--- EXERCISE REQUIREMENTS ---
Please answer these questions from the passage on arterial occlusion and cell therapy below, one answer per line:
(a) At how many months after MNC transplantation did the recent study compare CLI patients with and without major amputations?
(b) What percentage of non-responders had an occlusion level involving the popliteal or upper-popliteal artery?
(c) According to the passage, where was TAO characterized by initial invasion?

--- DOCUMENT SECTION ---
The morphology of the arterial lesion has been considered critical to endovascular and bypass surgery. In contrast, most of the previous clinical studies of cell therapy did not take the anatomical property of the involved arteries into consideration. A recent study, however, found that CLI patients without amputations at 3 months post-MNC transplantation showed more favorable patency of the upper-popliteal arteries than those with major amputations [25]. Our results further indicated that arterial occlusion above the knee or elbow was a significant negative predictor for responders and was independent of age. Notably, in most non-responders (77.8%), the occlusion level involved the popliteal or upper-popliteal artery. We speculate that the above-the-knee patency of the lower limb arteries can bring more favorable blood perfusion to the transplanted site (calf and distal foot), thus enhancing the tissue regeneration induced by cell therapy. Accordingly, we suggest that a sufficient inflow from the upper-popliteal arteries to the calf might be a necessary condition for MNC transplantation. In addition, the significant inverse correlation between the above-the-knee occlusion and responders might partially explain the poor prognosis of cell therapy in ASO patients with CLI because the upper-popliteal arteries, especially the superficial femoral artery, were mostly affected in ASO, while TAO was characterized by the initial invasion of distal small arteries below the knee.

--- SUPPLIED DATA ---
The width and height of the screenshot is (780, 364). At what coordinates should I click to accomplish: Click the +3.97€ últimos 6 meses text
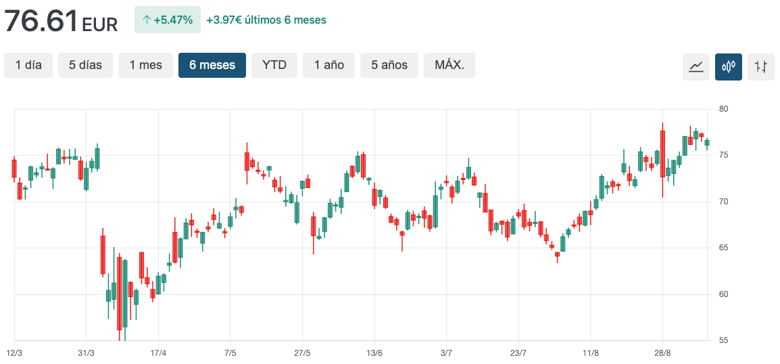click(266, 20)
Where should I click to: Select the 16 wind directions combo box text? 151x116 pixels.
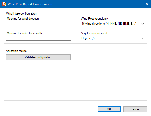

--- ANSWER TO THE PROBLEM ---
(a) 3 months
(b) 77.8%
(c) The distal small arteries below the knee